Using the boot() function with 1000 resamples, we estimated the standard error of the difference in median mpg between 4-cylinder and 8-cylinder cars from the Auto dataset. The observed difference was 14.4 mpg, with an estimated standard error of 0.797 mpg. This indicates low variability in the median difference, and the small bootstrap bias (−0.31) suggests the bootstrap distribution closely reflects the original sample.
# Load required libraries
library(MASS)
library(caret)
# Load and prepare the data
data(cpus)
cpus_data <- cpus[, c("mmin", "mmax", "perf")]

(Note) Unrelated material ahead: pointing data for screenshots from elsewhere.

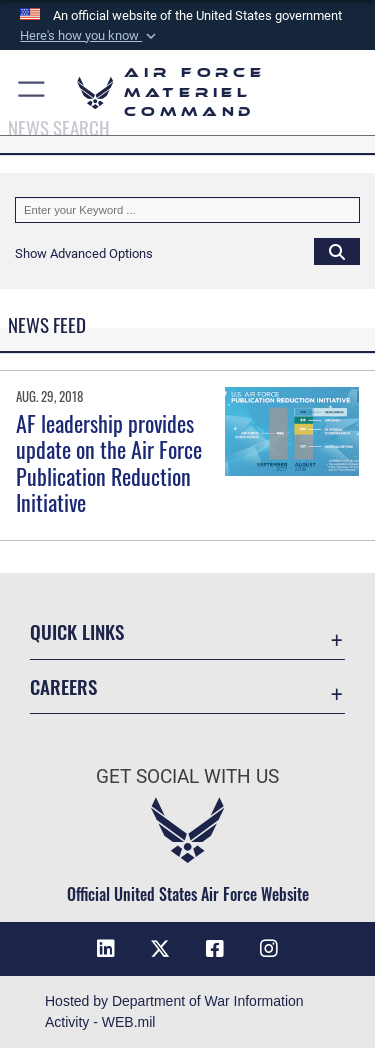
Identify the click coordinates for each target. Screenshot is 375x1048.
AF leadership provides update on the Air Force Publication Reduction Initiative (109, 462)
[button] (90, 36)
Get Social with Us (187, 776)
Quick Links (77, 631)
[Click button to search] (337, 251)
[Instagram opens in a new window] (269, 949)
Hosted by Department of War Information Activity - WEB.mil (174, 1011)
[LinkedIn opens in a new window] (106, 949)
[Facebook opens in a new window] (215, 949)
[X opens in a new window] (160, 949)
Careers (63, 686)
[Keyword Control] (187, 210)
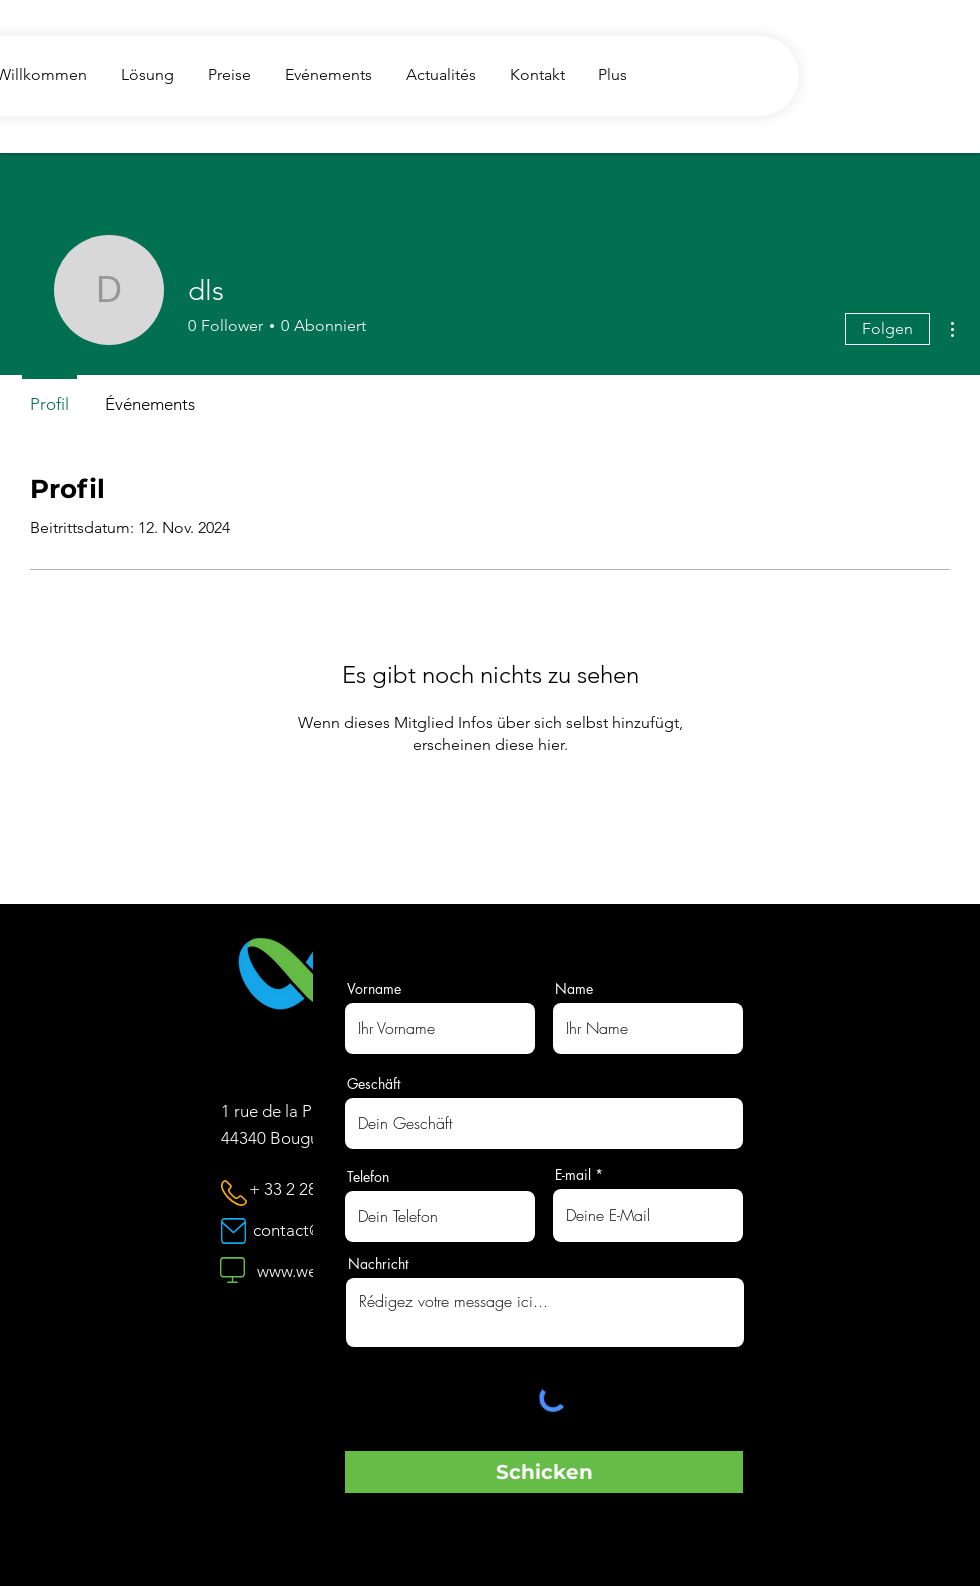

# Define custom 10-fold CV function
my_cv_function <- function(data, k = 10) {
set.seed(1234) # for reproducibility
folds <- createFolds(data$perf, k = k, list = TRUE, returnTrain = FALSE)
mse_list <- numeric(k)
for (i in 1:k) {
test_indices <- folds[[i]]
train_data <- data[-test_indices, ]
test_data <- data[test_indices, ]
# Fit the linear model
model <- lm(perf ~ mmin + mmax, data = train_data)
# Predict on the test data
predictions <- predict(model, newdata = test_data)
# Compute Mean Squared Error
mse_list[i] <- mean((test_data$perf - predictions)^2)
}
avg_mse <- mean(mse_list)
return(avg_mse)
}
# Apply the function
test_error_estimate <- my_cv_function(cpus_data, k = 10)
cat("Estimated Test Error (10-fold CV MSE):", test_error_estimate, "\n")
## Estimated Test Error (10-fold CV MSE): 6315.865
Wrote a custom function using createFolds() from the caret package to perform 10-fold cross-validation on the cpus dataset (from MASS). We fit a linear regression model to predict perf using only mmin and mmax (minimum and maximum main memory) as predictors. The estimated test error, measured by the average mean squared error (MSE) across folds, was 6315.87. This provides a robust estimate of how well the model generalizes to unseen data.